** Opening GIVEN ENTRIES block **

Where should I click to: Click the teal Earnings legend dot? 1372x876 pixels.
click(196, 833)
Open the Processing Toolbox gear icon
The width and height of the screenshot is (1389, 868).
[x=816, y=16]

** Closing GIVEN ENTRIES block **

ASSIGNMENT:
Retype the data exactly.

ANSWER TO THE PROBLEM:
Where should I click to: Click the teal Earnings legend dot? 1372x876 pixels.
click(196, 833)
Open the Processing Toolbox gear icon
The width and height of the screenshot is (1389, 868).
[x=816, y=16]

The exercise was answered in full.